The district is home to several sites designated under European and national legislation for their nature conservation value. These include:
- the River Dee and Bala Lake candidate Special Area of Conservation (cSAC), designated for its Atlantic salmon and water plantain populations
- Berwyn and South Clwyd Mountains cSAC and Special Protection Area (SPA), designated for its upland breeding birds and blanket bogs
- Dee Estuary, a SPA, and
- Ramsar site designated for its important breeding and migratory bird populations.
Lakes and storage reservoirs
Several major lakes and storage reservoirs are situated in the upper part of the basin, including Llyn Tegid; the largest natural lake in Wales. The storage reservoirs are used to control flood risk in the lowlying parts of the catchment adjacent to the Dee. They are also used to regulate river flows in drier periods to sustain abstractions for public supply and industry, the navigational water requirements of the Shropshire Union Canal and fisheries interests in the lower Dee.
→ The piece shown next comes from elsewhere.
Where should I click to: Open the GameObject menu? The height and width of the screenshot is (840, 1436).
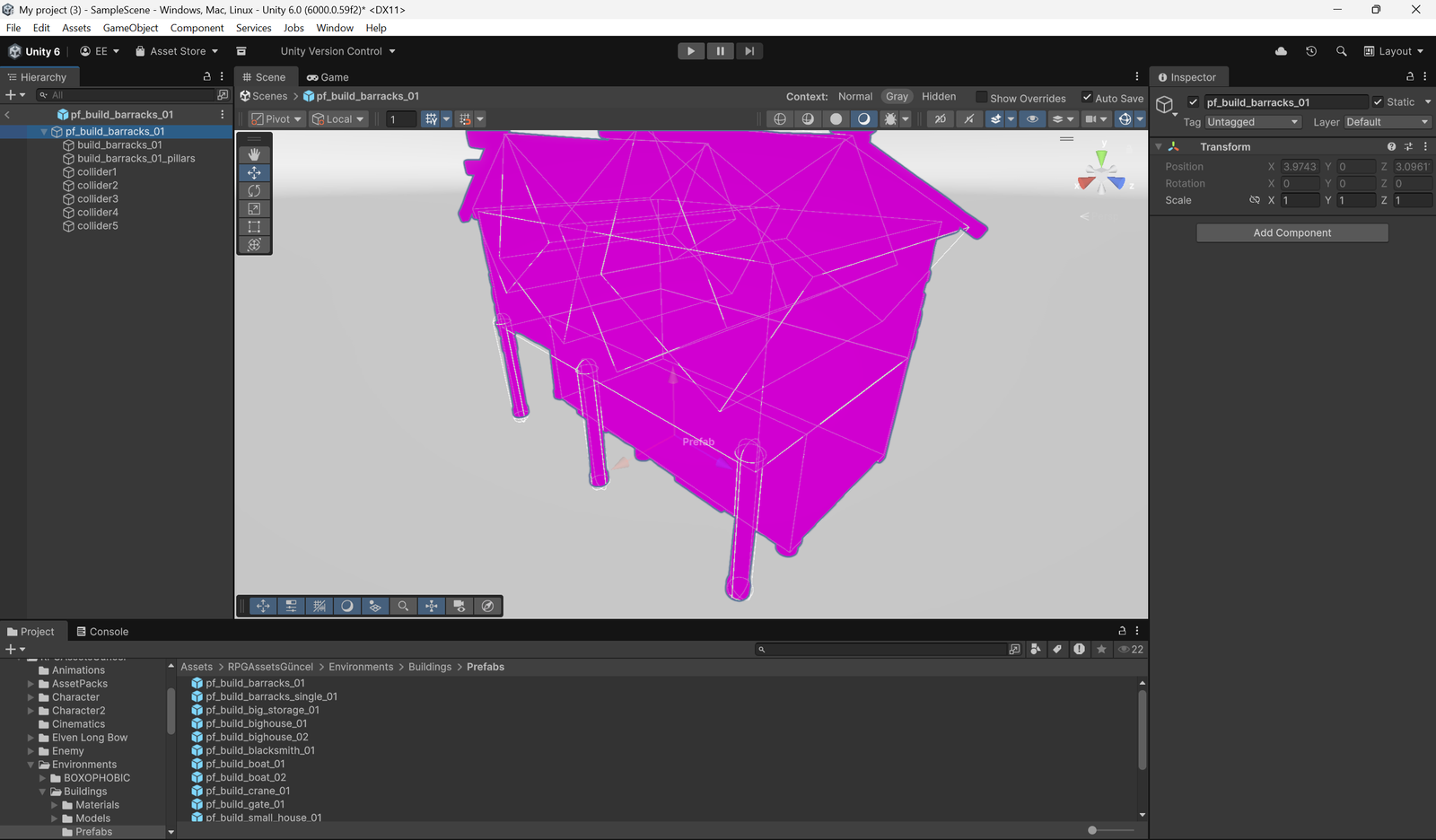[x=130, y=28]
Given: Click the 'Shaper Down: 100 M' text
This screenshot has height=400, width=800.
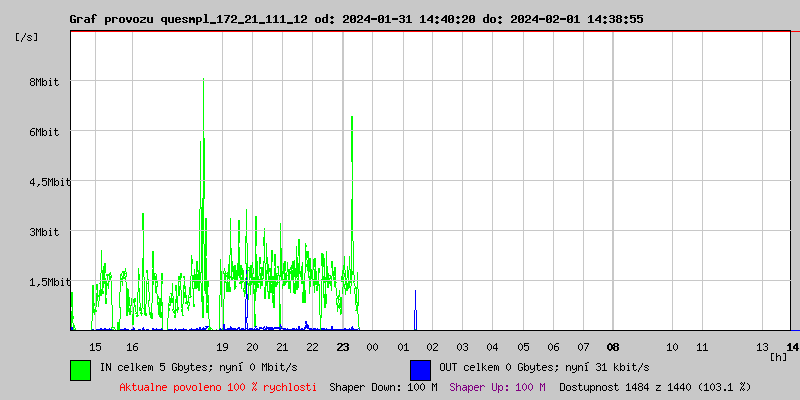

Strategic importance of the Dee
The strategic importance of the Dee and the risk posed to it from pollution associated with the adjacent chemical and petrochemical industries in the lower Dee and estuary have led to the Dee becoming one of the most regulated rivers in Europe. In 1999, the lower part of the Dee was designated as the UK's first, and to date only, Water Protection Zone. This allows for greater controls on polluting activities, placing greater emphasis on industry and others to put in place pollution-control measures.
The Dee and its tributaries are renowned for their excellent fishing. Game fish, including salmon and sea trout, are found throughout the catchment, including the lakes and reservoirs in the upper reaches. Coarse fish, including grayling, for which the River Dee is well-known, are present in the middle and lower reaches, and in the Shropshire Union Canal, which is located in part in the south-east of the basin. Some salmon net-fishing takes place in the estuary under licence. The estuary is also home to important cockle beds, which provide a local industry.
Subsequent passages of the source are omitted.